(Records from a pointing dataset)
----
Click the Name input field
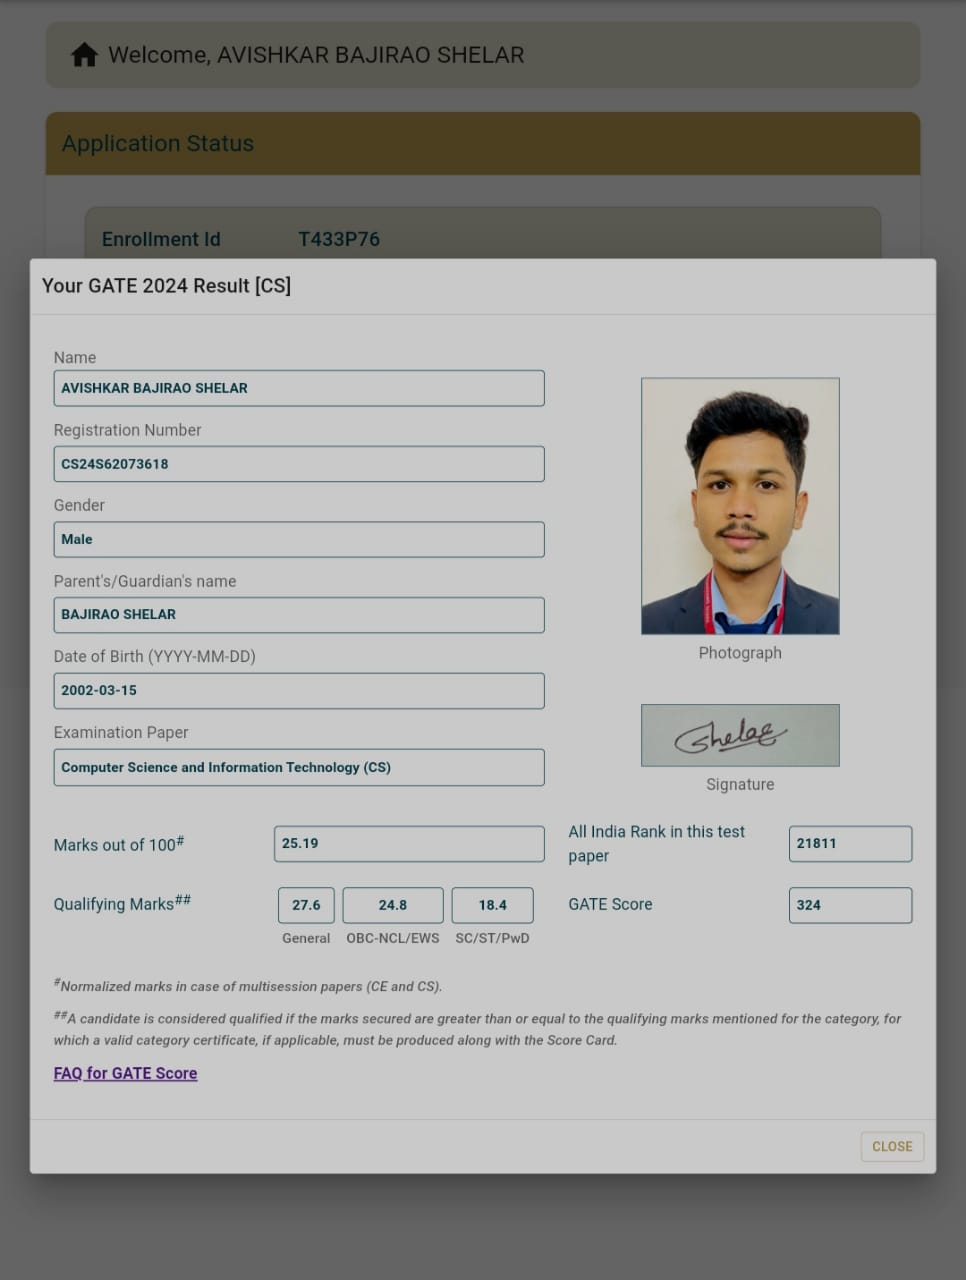966x1280 pixels. pos(299,388)
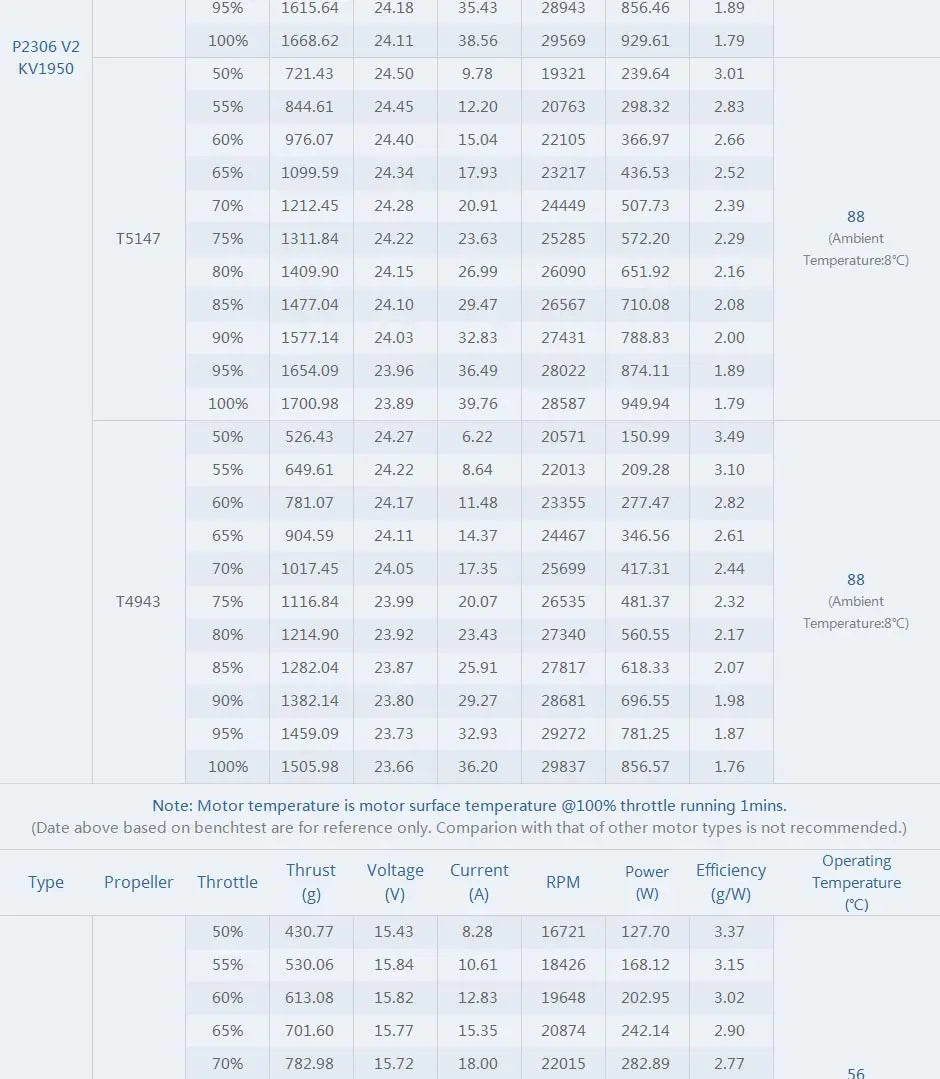This screenshot has width=940, height=1079.
Task: Click the Operating Temperature column header
Action: pyautogui.click(x=856, y=882)
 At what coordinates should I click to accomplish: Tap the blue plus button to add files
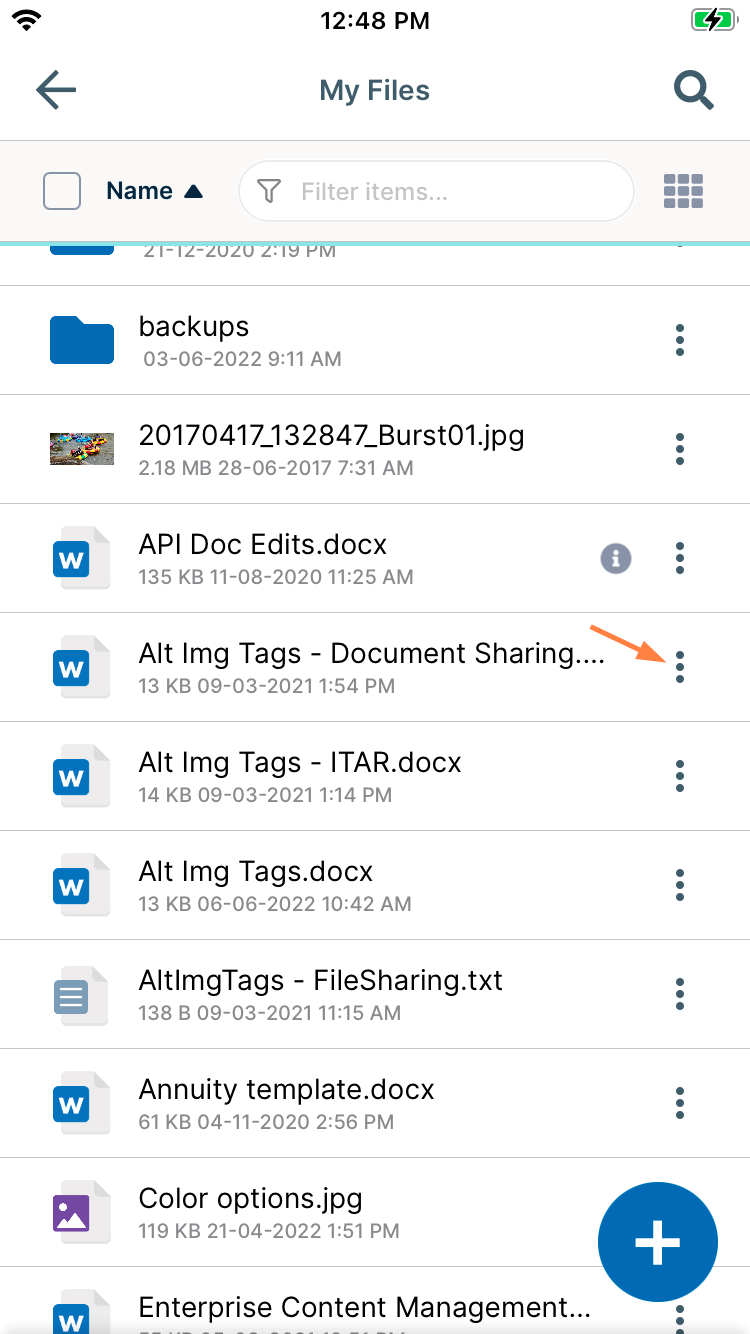657,1242
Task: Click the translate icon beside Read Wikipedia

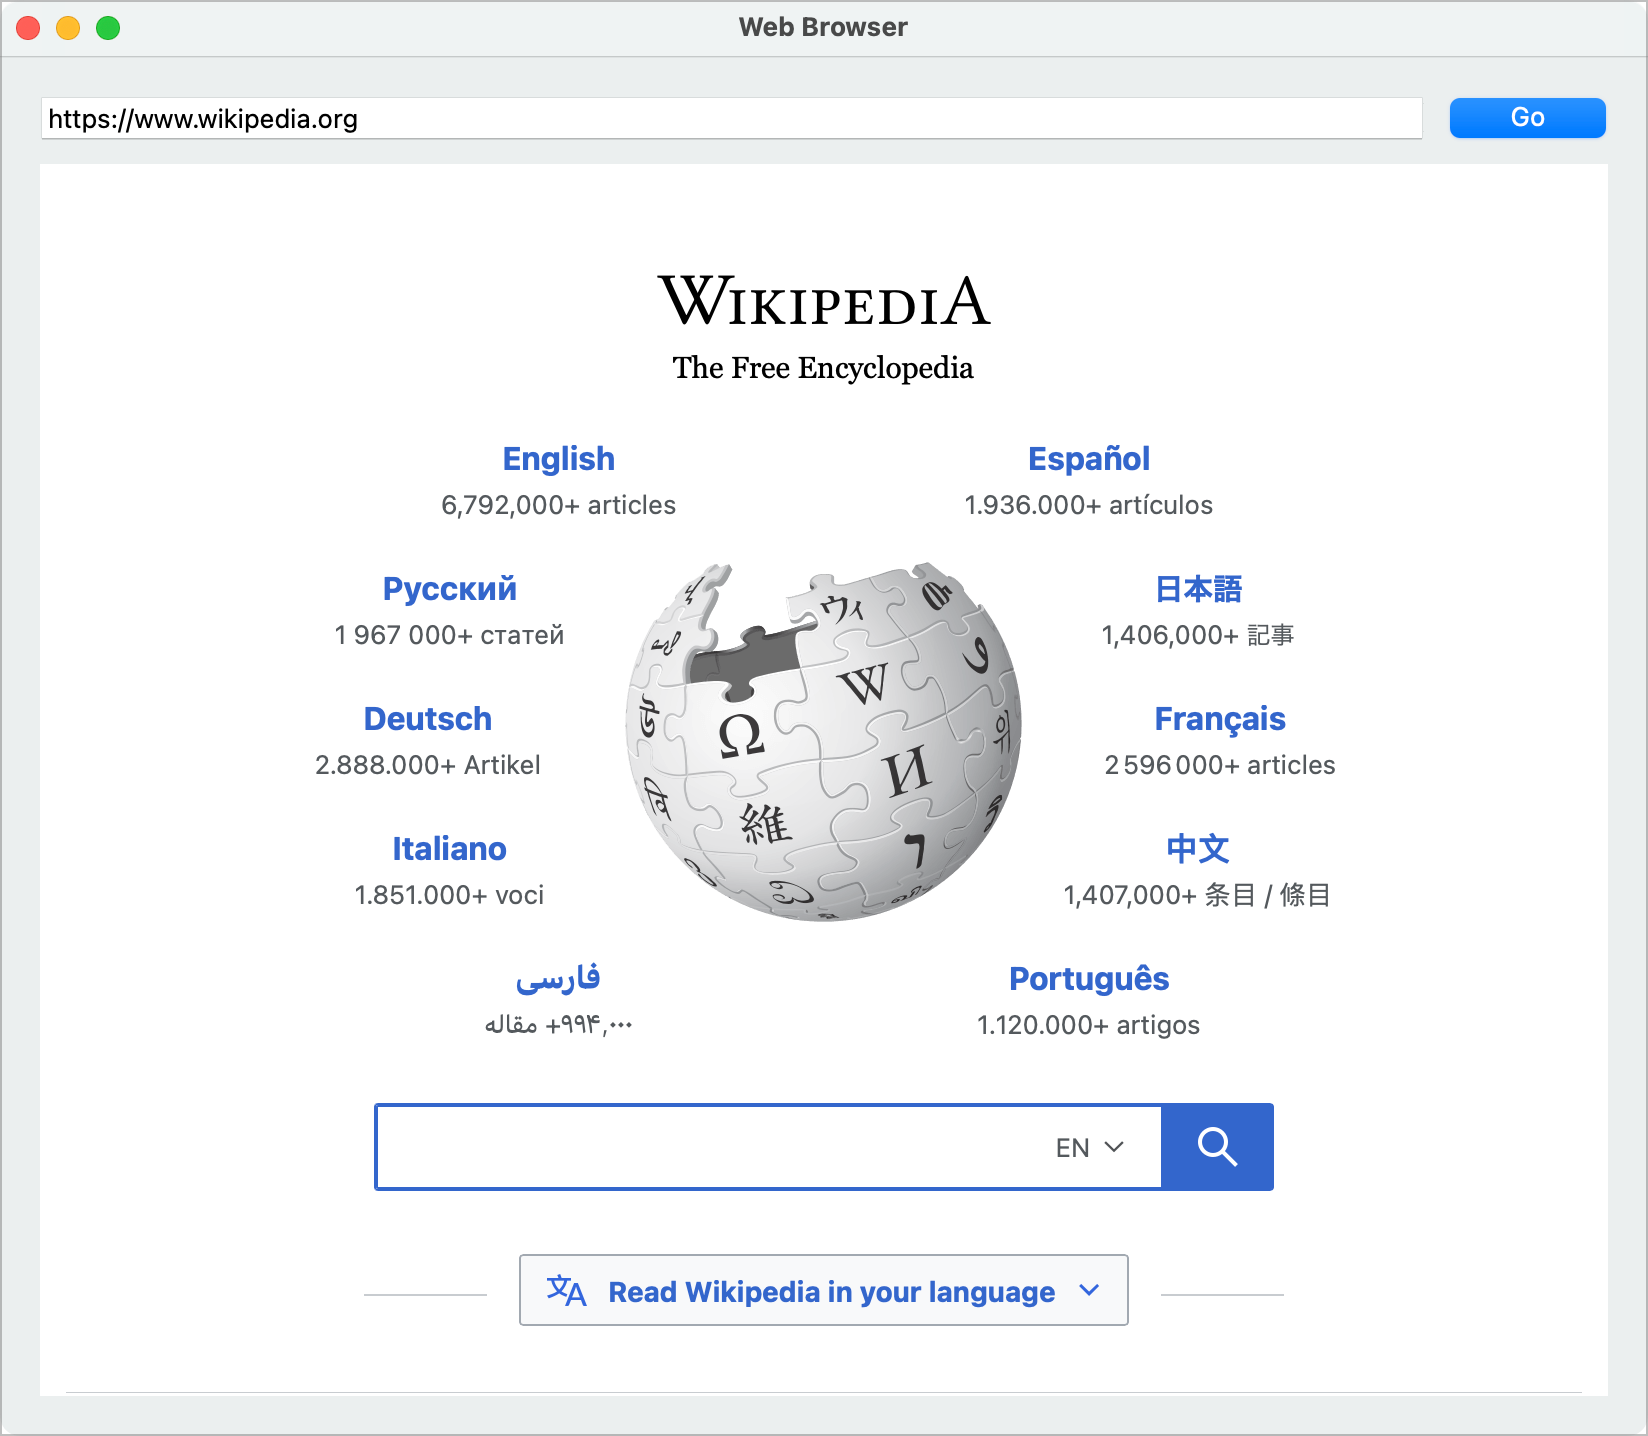Action: click(566, 1291)
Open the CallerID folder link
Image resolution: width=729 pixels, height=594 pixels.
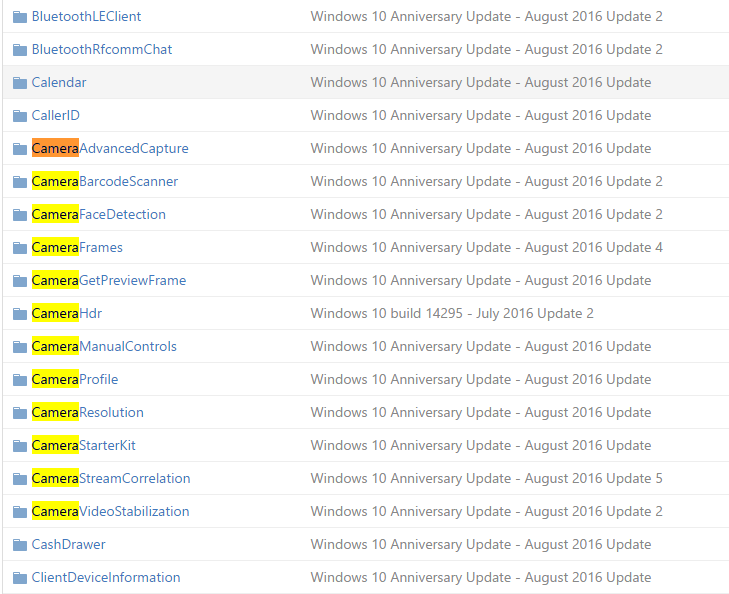click(56, 116)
----
» **JOB**
Could you rename "Tap" to "Press" in the lines above, keeping everything else the same, and give them back without the pictures?

» **WRITTEN RESPONSE**
Click the Name input field
966x1280 pixels. pos(299,388)
This screenshot has width=940, height=1079.
Task: Click the Operating Temperature column header
Action: pyautogui.click(x=856, y=882)
 At what coordinates should I click to accomplish: Press the blue plus button to add files
657,1242
Task: Click the translate icon beside Read Wikipedia

Action: click(566, 1291)
Open the CallerID folder link
Image resolution: width=729 pixels, height=594 pixels.
click(56, 116)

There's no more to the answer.